Data for review
BEGIN

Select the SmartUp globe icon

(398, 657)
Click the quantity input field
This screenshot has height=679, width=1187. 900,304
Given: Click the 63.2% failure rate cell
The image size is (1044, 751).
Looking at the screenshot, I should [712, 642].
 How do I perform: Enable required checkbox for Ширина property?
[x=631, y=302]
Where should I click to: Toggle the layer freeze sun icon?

END
BEGIN

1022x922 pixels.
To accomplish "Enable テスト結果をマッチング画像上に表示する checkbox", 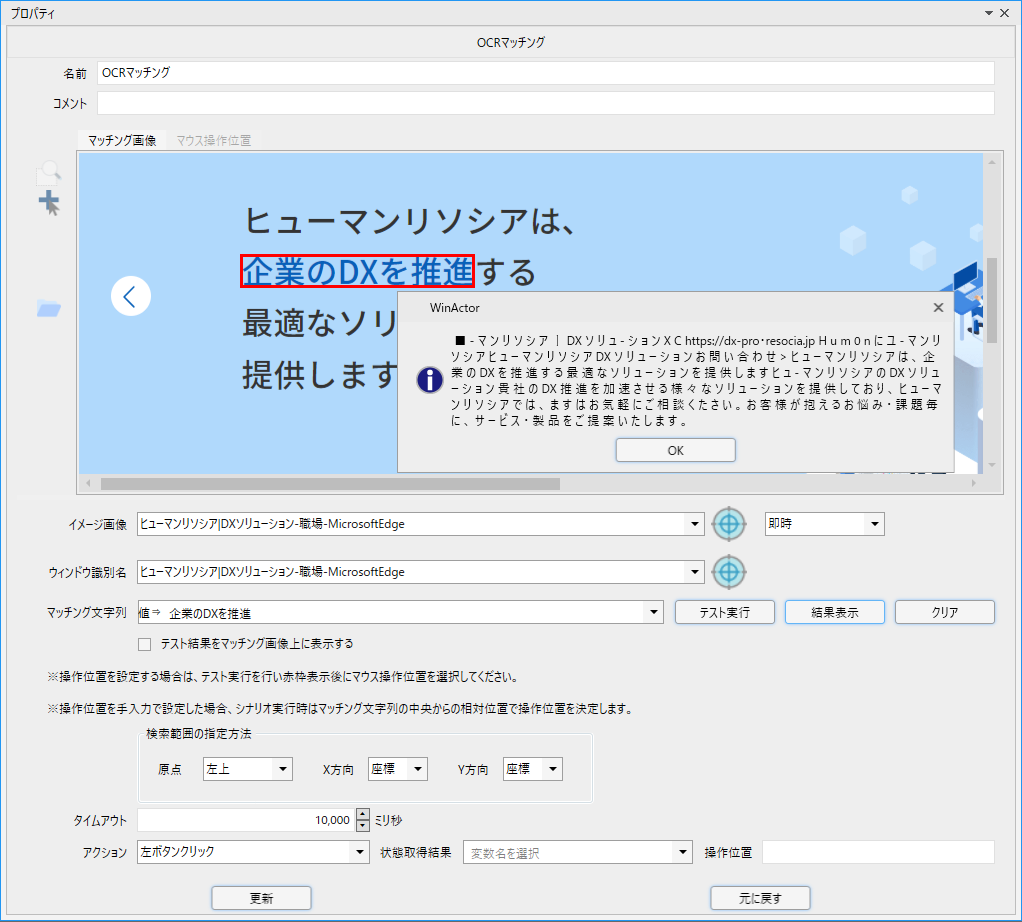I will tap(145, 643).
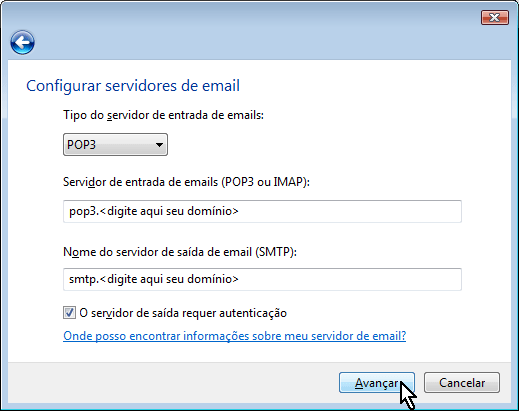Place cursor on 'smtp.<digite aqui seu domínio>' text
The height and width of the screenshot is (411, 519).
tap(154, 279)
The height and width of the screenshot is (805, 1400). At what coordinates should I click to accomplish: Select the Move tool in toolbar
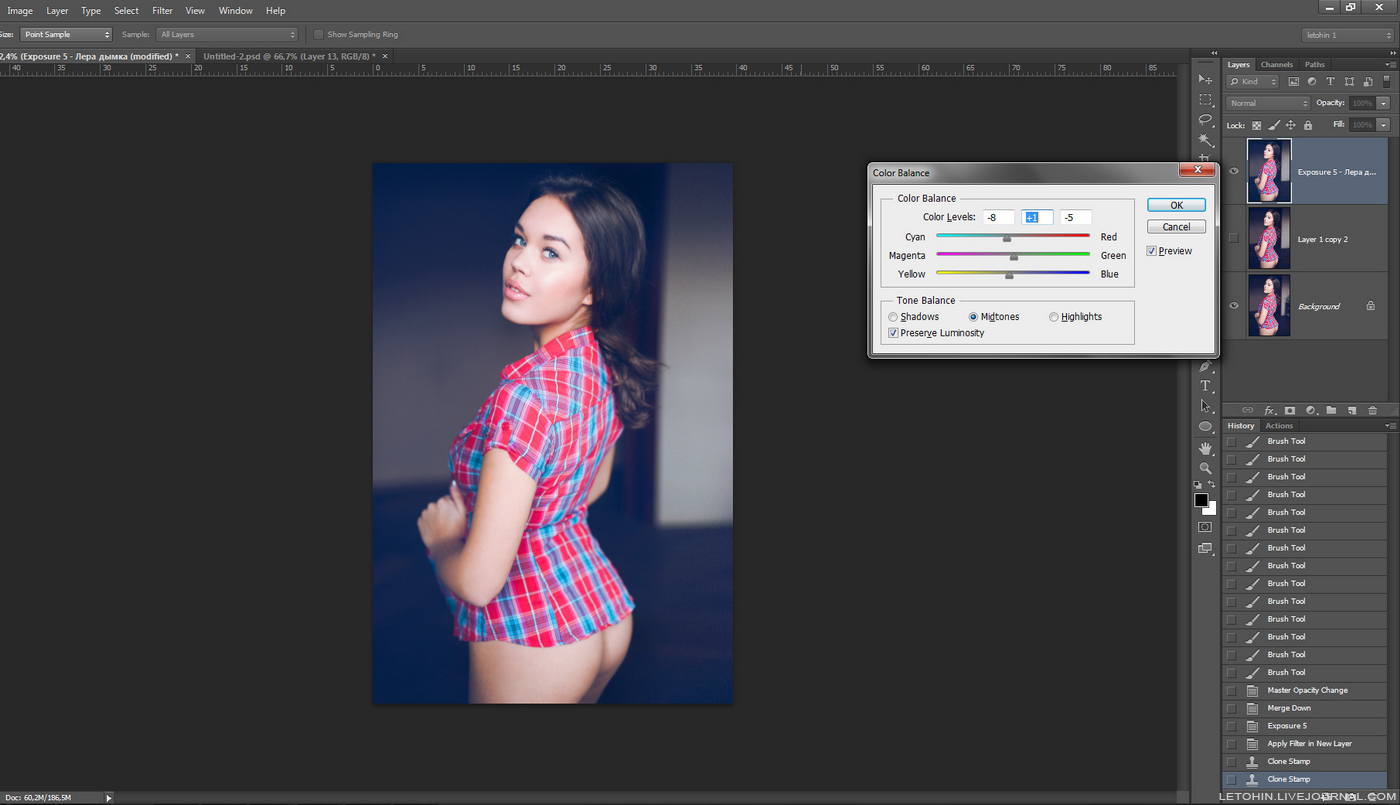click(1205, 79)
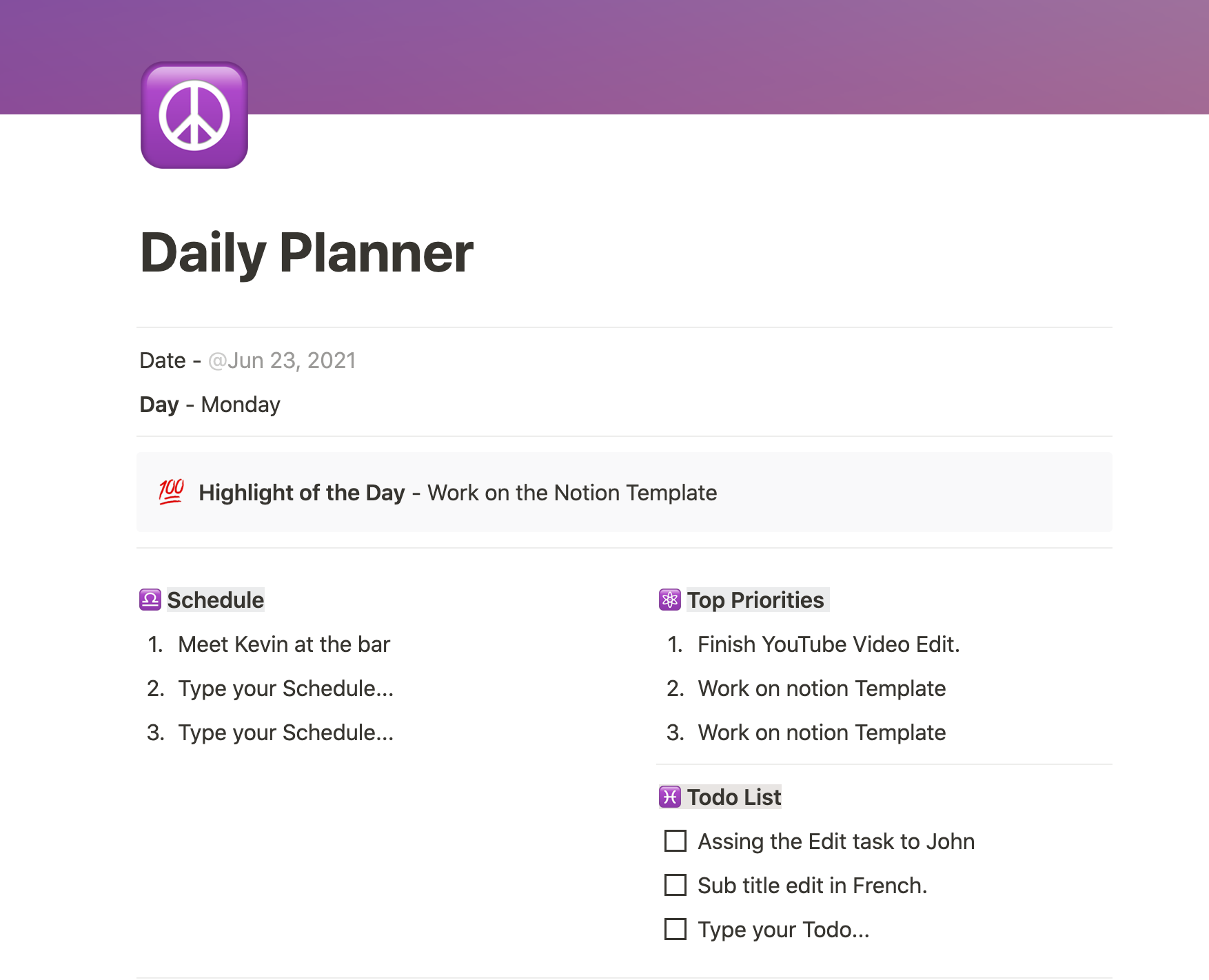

END
BEGIN

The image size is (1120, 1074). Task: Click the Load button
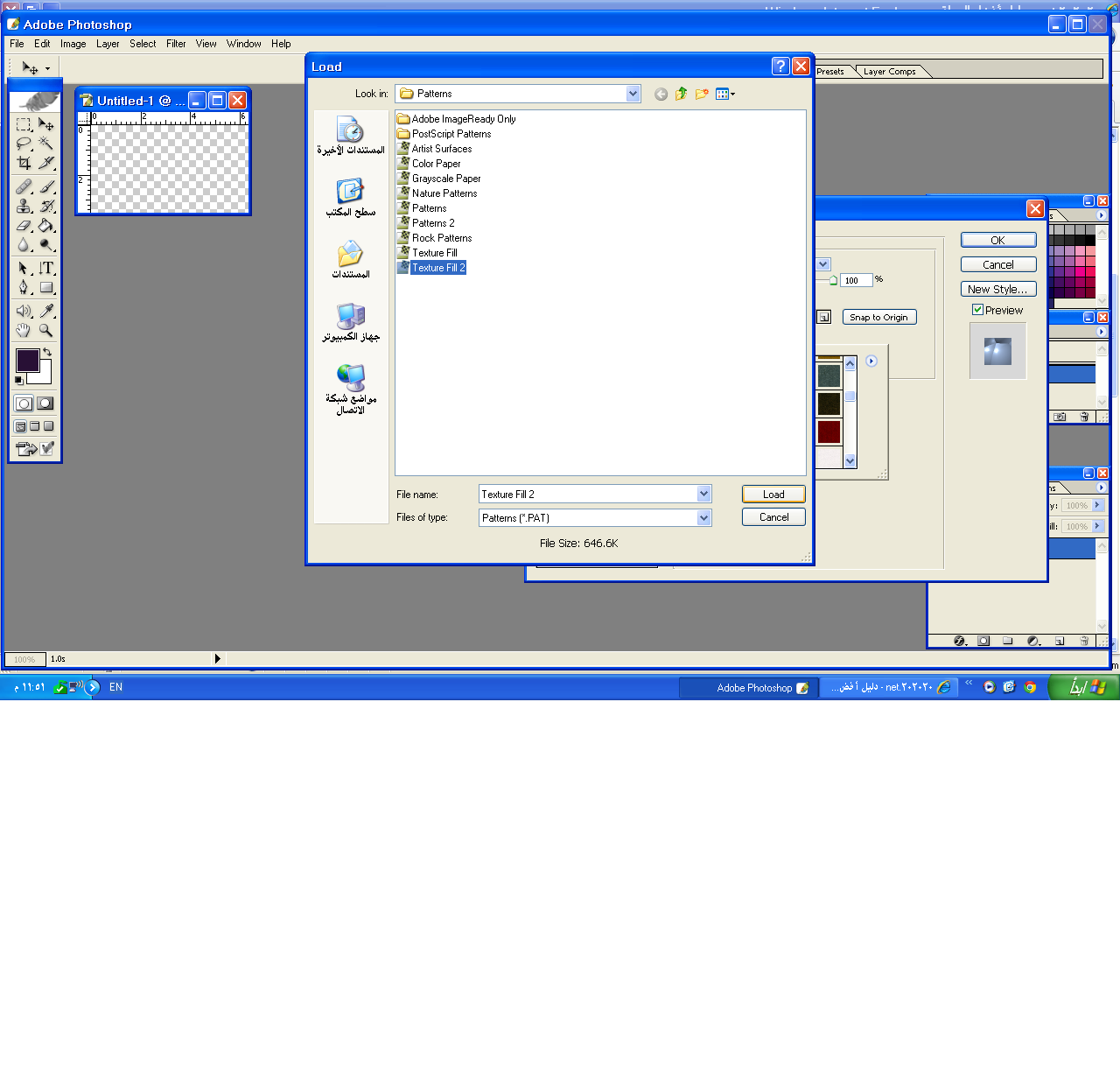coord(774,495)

END

Assigned task
Using the entries above, give back exactly the line containing "Given: Click the 63.2% failure rate cell", the line containing "Where should I", and every line between them, and nothing else.

Answer below
Given: Click the 63.2% failure rate cell
The image size is (1044, 751).
Looking at the screenshot, I should [712, 642].
 How do I perform: Enable required checkbox for Ширина property?
[x=631, y=302]
Where should I click to: Toggle the layer freeze sun icon?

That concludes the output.